Graves incidents entre la RENAMO et les forces de police

lundi 8 avril 2013, par Patrice Dx

Ce 4 avril le poste de Police de Muxúngue ( District de Chibabava, province de Sofala ) fut attaqué par un groupe armé appartenant au parti d’opposition RENAMO (Résistance Nationale mozambicaine). Au cours de cette confrontation, où s’échangèrent de part et d’autre des coups de feu, quatre policiers furent tués et neuf autres furent blessés. La riposte policière causa la mort de plusieurs des assaillants et d’un de leur commandant, Rasta Mazembe.

A l’origine de cet incident inquiétant une action policière la tenue d’un camp organisé par la RENAMO qui inquiétait la population locale. Le camp avait lieu sur une ancienne base de la Renamo utilisée lors de la guerre civile et le bruit courait que des armes y étaient cachées. Selon le ministère de l’Intérieur , on «  a observé une concentration d’hommes armés appartenant à la RENAMO installant des camps et préparant des actions militaires tout près des sièges de districts et de localités, notamment celle de Gondola et de Muxungue, sous couvert d’activités politiques et de préparation de séminaires. » et que « ces groupes perpétuent des actes de désordre public en procédant à des contrôles d’identité et des fouilles auprès de citoyens vaquant à leurs occupations ordinaires, comme s’il s’agissait des autorités publiques de l’Etat » et « s’adonnent à des exercices militaires (1) ».

Devant l’échec de négociations pour une évacuation pacifique des quelques 150 militants de la Renamo qui tenaient à Muxúnguè leur campement, la police décida d’intervenir par la force, utilisant des gaz lacrymogènes et des véhicules blindés.

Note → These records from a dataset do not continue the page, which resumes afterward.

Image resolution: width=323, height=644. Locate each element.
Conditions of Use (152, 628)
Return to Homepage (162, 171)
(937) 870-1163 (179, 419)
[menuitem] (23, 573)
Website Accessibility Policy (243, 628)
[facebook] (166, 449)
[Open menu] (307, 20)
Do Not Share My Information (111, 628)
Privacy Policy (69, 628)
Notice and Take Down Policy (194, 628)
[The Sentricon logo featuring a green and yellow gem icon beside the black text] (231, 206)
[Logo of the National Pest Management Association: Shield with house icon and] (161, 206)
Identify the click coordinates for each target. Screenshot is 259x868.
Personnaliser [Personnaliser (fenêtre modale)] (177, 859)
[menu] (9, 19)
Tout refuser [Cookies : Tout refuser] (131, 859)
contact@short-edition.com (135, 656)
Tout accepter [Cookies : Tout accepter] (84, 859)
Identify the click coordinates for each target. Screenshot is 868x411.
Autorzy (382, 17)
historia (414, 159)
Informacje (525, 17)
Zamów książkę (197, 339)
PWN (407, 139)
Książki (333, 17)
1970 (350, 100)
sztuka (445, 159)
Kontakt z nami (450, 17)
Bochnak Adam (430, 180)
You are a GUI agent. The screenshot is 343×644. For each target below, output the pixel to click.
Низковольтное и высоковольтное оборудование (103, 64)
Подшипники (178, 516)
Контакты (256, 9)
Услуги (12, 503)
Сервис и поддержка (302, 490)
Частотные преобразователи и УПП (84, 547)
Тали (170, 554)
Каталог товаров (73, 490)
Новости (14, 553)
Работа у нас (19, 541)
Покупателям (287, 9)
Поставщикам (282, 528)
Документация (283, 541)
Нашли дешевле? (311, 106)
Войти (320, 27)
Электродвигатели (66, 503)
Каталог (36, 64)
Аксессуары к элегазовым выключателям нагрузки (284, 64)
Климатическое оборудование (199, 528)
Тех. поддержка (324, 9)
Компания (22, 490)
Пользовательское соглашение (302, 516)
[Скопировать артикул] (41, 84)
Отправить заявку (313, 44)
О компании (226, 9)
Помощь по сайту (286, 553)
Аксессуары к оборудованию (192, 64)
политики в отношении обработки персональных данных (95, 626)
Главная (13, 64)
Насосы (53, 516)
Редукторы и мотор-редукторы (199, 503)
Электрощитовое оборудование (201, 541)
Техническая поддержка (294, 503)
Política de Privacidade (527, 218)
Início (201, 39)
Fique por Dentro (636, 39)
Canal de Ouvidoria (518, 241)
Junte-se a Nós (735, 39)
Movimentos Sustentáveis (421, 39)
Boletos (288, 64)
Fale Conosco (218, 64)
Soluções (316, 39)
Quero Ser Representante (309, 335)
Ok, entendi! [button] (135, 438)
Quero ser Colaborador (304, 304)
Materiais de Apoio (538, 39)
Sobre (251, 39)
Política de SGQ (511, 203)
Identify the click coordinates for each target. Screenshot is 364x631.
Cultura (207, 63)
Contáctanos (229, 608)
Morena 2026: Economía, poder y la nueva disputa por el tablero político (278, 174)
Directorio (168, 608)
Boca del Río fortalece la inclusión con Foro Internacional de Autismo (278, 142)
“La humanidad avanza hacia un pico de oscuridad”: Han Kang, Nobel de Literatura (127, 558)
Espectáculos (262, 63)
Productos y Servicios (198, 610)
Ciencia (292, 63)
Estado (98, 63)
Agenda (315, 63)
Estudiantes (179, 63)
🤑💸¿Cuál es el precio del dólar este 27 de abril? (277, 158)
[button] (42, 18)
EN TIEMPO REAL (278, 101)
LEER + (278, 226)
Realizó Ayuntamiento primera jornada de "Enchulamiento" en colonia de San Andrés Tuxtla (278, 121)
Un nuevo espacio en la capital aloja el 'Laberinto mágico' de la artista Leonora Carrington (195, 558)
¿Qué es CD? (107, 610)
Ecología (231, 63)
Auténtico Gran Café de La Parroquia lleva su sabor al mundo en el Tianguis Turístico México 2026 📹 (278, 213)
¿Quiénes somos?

L’intervention policière du 3 avril ne provoqua pas de victime hormi un blessé et deux maisons accidentellement incendiées. Les militants de la Renamo en fuite se dispersèrent aux alentours, mais de nombreuses arrestations s’ensuivirent. C’est pour libérer ces prisonniers que les milices de la Renamo attaquèrent à mains armées le lendemain le poste de police provoquant quatre morts et plusieurs blessés.

Lors une conférence de presse à Maputo, le représentants de la RENAMO affirmèrent via leur porte-parole Ossufo Momade « qu’ils sont las des persécutions, humiliations, répression, dictature et de l’esclavage »(2) et annoncèrent la poursuite – sans en préciser toutefois les moyens – des responsables des attaques policères subies.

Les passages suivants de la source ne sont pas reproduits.